2022年1月の売上高は全店ベースで前年同月比92.7%増、既存店ベースで同80.0%増となっている。一時的に通常営業体制に戻ったディナー業態についても前年同月比で大きく回復したものの、コロナ禍前となる2020年1月の水準と比較すると7~8割の水準にとどまっている。宴会など団体客の予約件数が戻り切っていないことが要因と見られる。下期の出店計画については未定だが、商業施設業態については条件に適う物件が見つかれば前向きに出店を検討していく意向だ。商業施設業態については2021年6月期も売上高営業利益率で7%程度と高収益を維持しており、同社の収益ドライバーとなっているためだ。なお、2022年春の新卒採用者数も前年並みの水準を予定している。
既存事業の強化とフードテック企業としての進化に取り組む
2. 今後の成長戦略
(1) 既存事業の強化
コロナ禍が長期化し外食業界、とりわけ居酒屋業態は厳しい環境が続いており、店舗数の縮小や業態転換を図る企業も出てきている。同社においても「KICHIRI」を中心に営業時間短縮や臨時休業を強いられるなかで売上減少が続いている。売上高構成比で見ると、ディナー業態は2020年6月期の62.3%から2021年6月期は52.0%に低下し、2022年6月期第2四半期累計では50%を下回ったと見られる。一方で、商業施設業態については「いしがまやハンバーグ」を筆頭に収益力の高い業態を相次いで開発しており、コロナ禍でも堅調に推移している。

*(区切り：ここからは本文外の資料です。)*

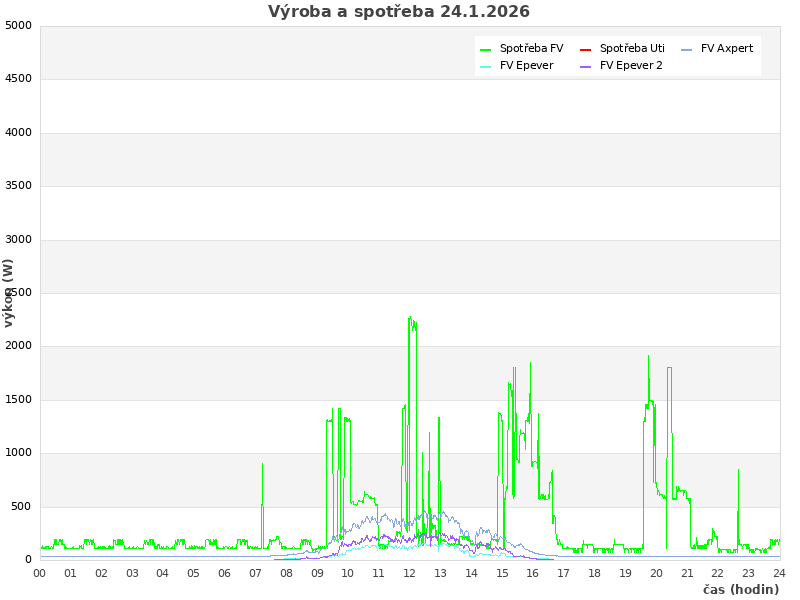Click the 2500 value on the y-axis

[18, 292]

このため、飲食事業においては収益力の高い商業施設業態の出店拡大を図ることで、ディナー業態の低迷をカバーしていく戦略となっている。商業施設店舗の強みとしては食事が主体で酒類規制の影響を受けにくいことや、高単価メニューが受け入れられやすい点などが挙げられる。また、ショッピングモール等の郊外大型商業施設については引き続き開発が進められており、そのなかで出店する飲食店舗についても一定以上のブランド力を持っていることが求められている。このため「いしがまやハンバーグ」などを中心に同社店舗の出店機会も増えていくことが予想される。2021年12月末の商業施設業態の店舗数は49店舗で全店舗に占める比率は44%(前期末は38%)まで上昇しているが、今後もその比率はさらに上昇していくものと予想される。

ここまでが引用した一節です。